• AIM:
Continue the mailing-list reply about indexing database rows with Python dictionaries, picking up right after its last sentence.

====== SOURCE DOCUMENT ======

2015-01-19 Thread Chris Angelico
On Tue, Jan 20, 2015 at 1:13 AM, Joseph L. Casale
 wrote:
> No surprise the data originates from a database however the data is utilized 
> in
> a recursive processing loop where the user accessing the data benefits from a
> simplified and quick means to access it. Currently its done with classes that
> resemble named tuples equating to a row, but it goes pear shaped with the 
> outer
> container. Grouping these similar objects and providing the sql like query 
> into
> the collection in some cases is O(n)...

So presumably your data's small enough to fit into memory, right? If
it isn't, going back to the database every time would be the best
option. But if it is, can you simply keep three dictionaries in sync?

row = (foo, bar, quux) # there could be duplicate quuxes but not foos or bars
foo_dict = {}
bar_dict = {}
quux_dict = collections.defaultdict(set)

foo_dict[row[0]] = row
bar_dict[row[1]] = row
quux_dict[row[2]].add(row)

You can now look up anything by any key. If you use the quux_dict,
you'll get back a list (zero elements if you've never seen one,
otherwise all elements ever seen, in arbitrary order). Adding, in this
way, is idempotent.

====== AVAILABLE DATA ======

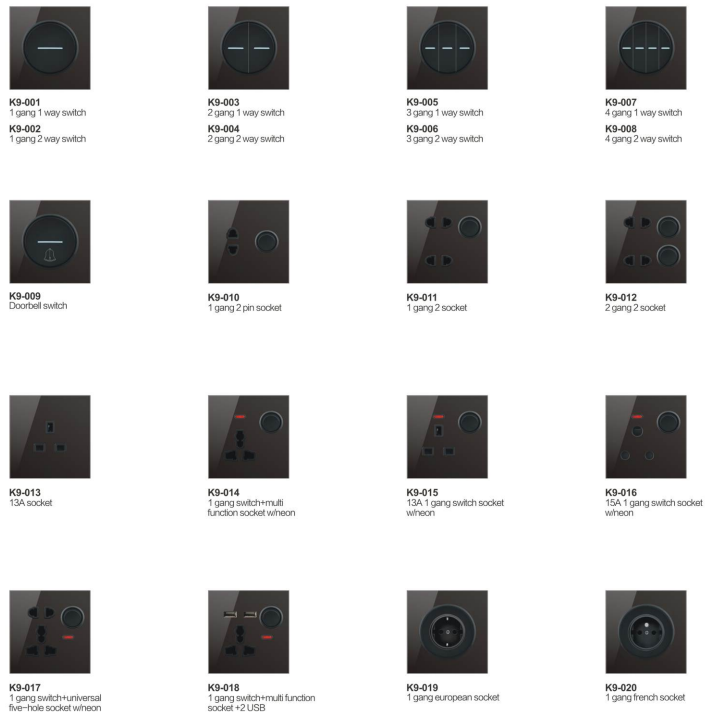Click the K9-002 product code label
This screenshot has width=717, height=722.
tap(25, 129)
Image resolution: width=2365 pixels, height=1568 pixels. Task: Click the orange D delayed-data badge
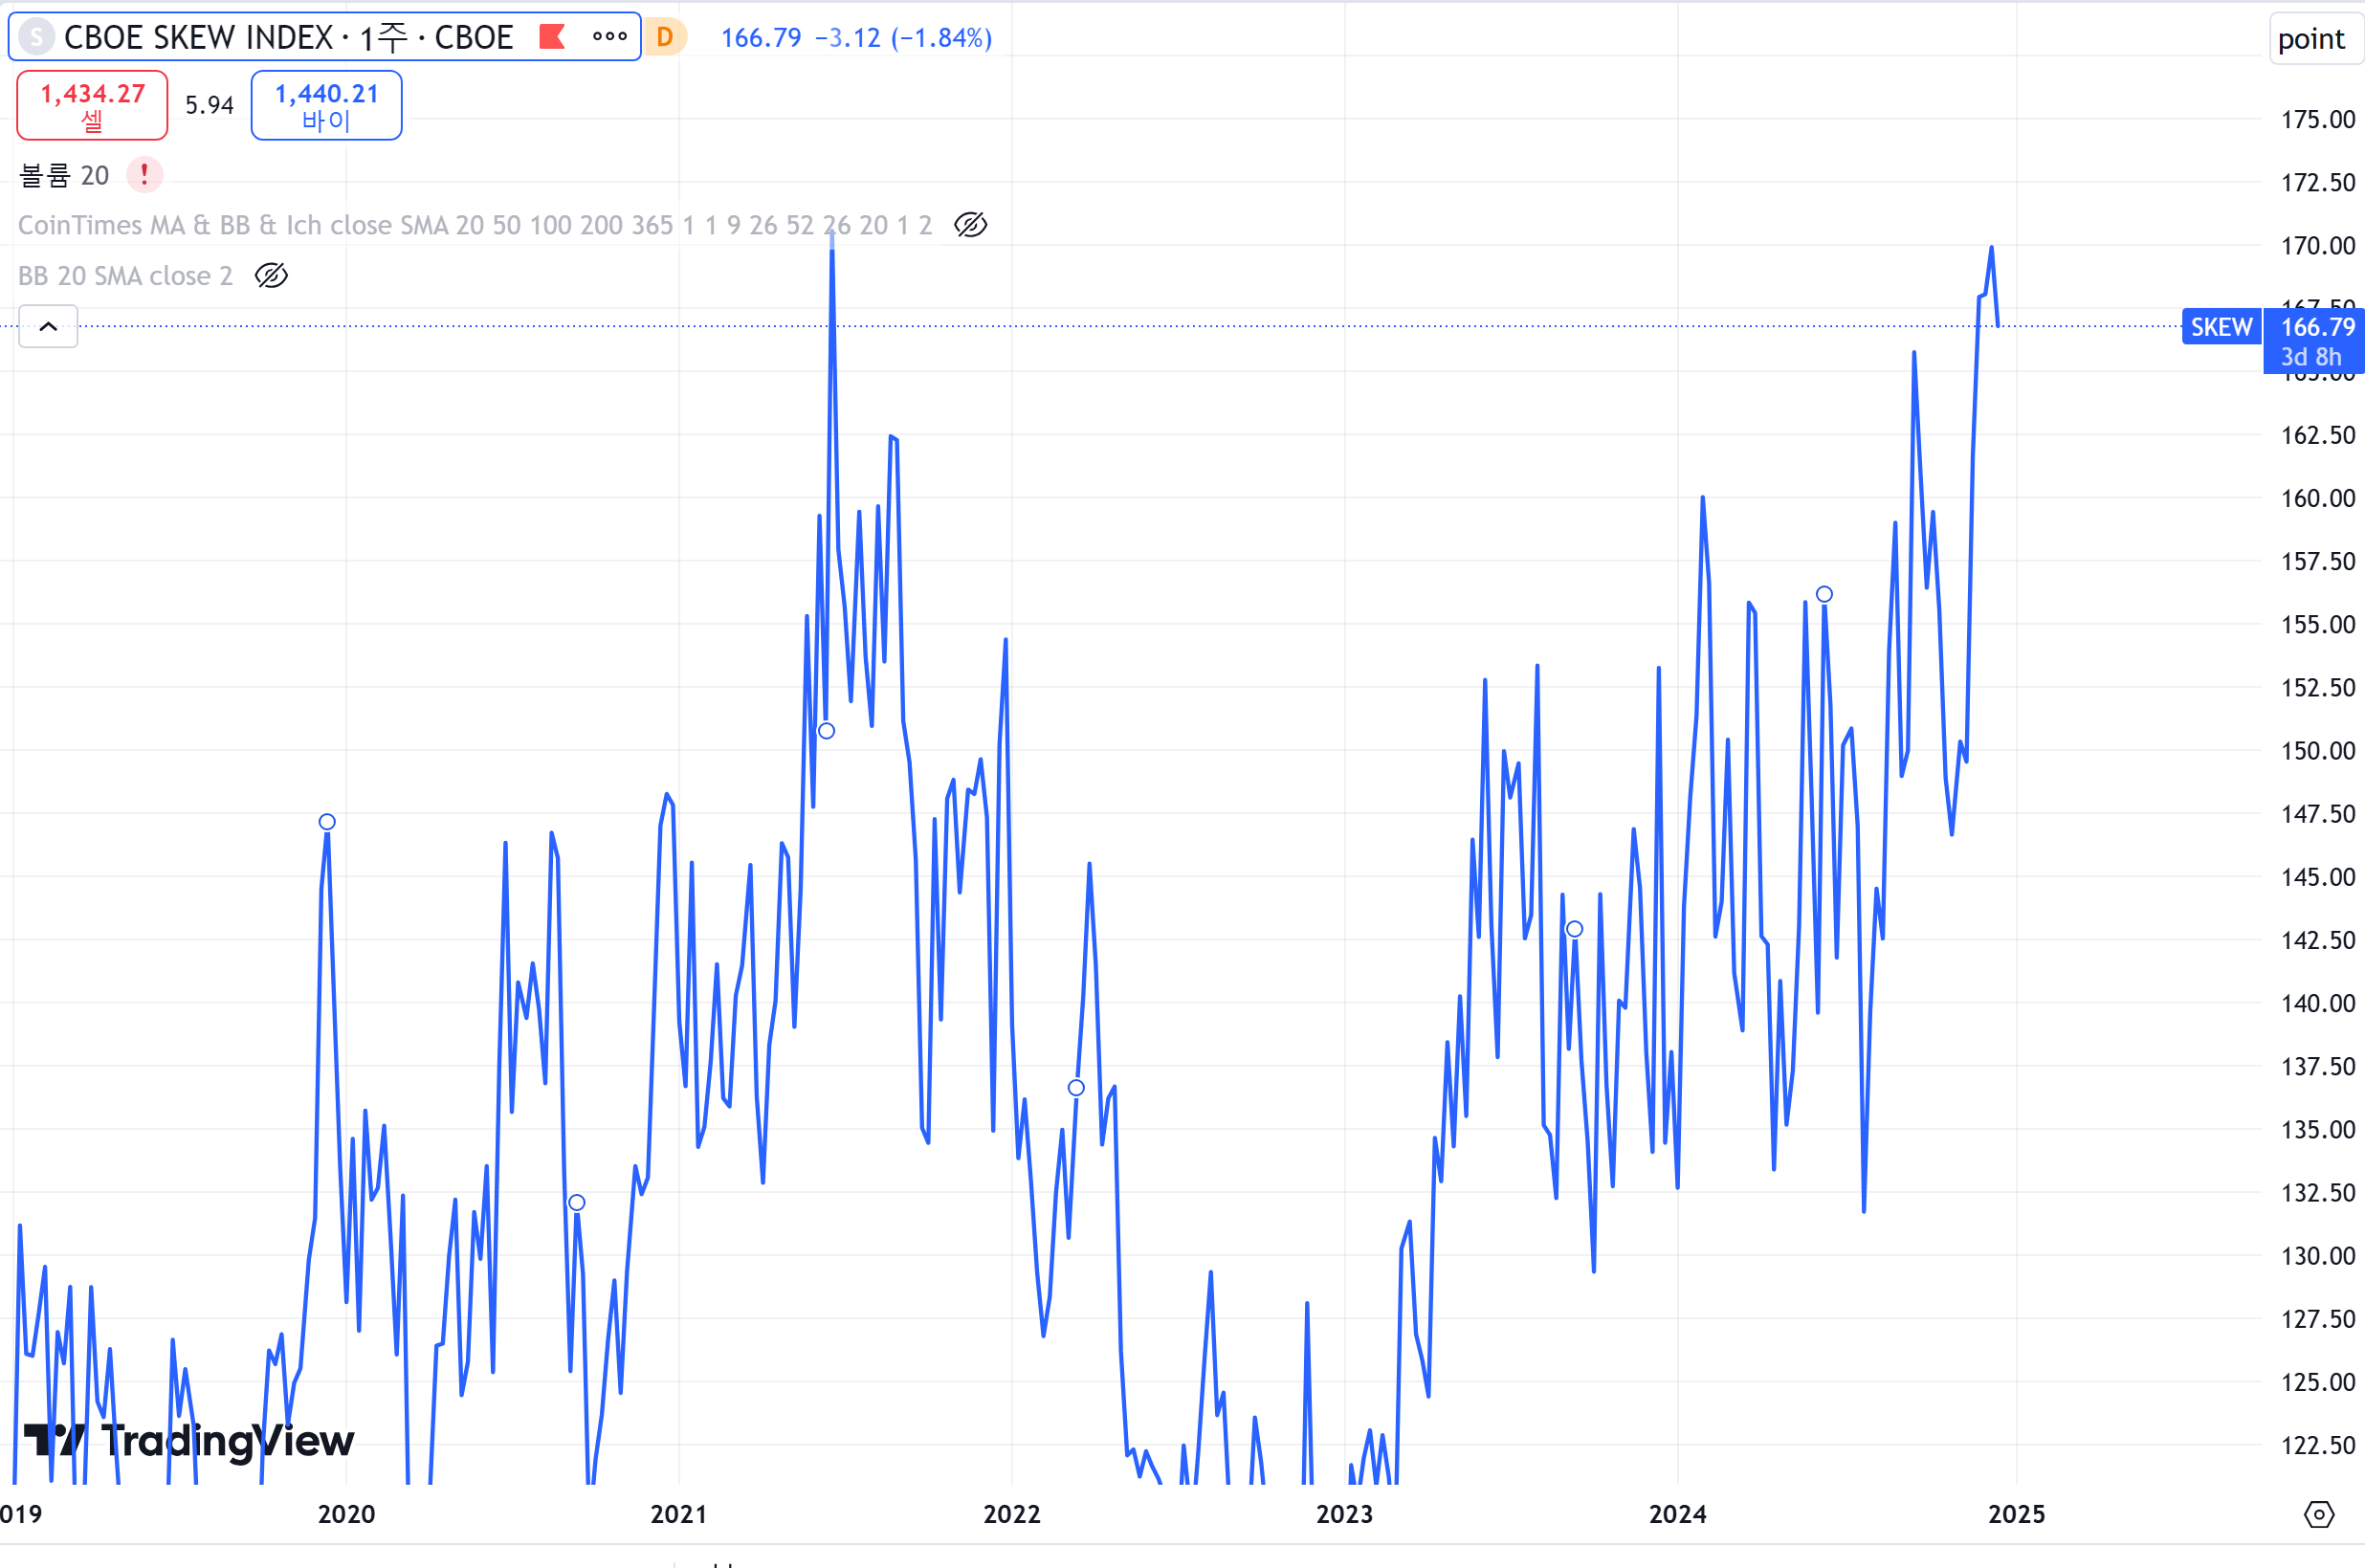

======

• WRITTEN ANSWER:
Finding an item by foo or bar is easy - use either of:
row = foo_dict["asdf"] # will raise KeyError if it isn't there
row = foo_dict.get("qwer") # will return None if it isn't there

Finding items by quux is a matter of iteration:
for row in quux_dict["zxcv"]:
do something

It's up to you to decide whether it's an error to get back an empty set or not.

Does this give a basic idea of what you can do?

The memory requirements wouldn't be much more than your existing data.
You have three lookup dictionaries, but the actual keys and values
would be shared. The main consideration is that you'd need to update
in lots of places if you remove a row. If you're working with stable
data across one run of the program, though, that should be safe.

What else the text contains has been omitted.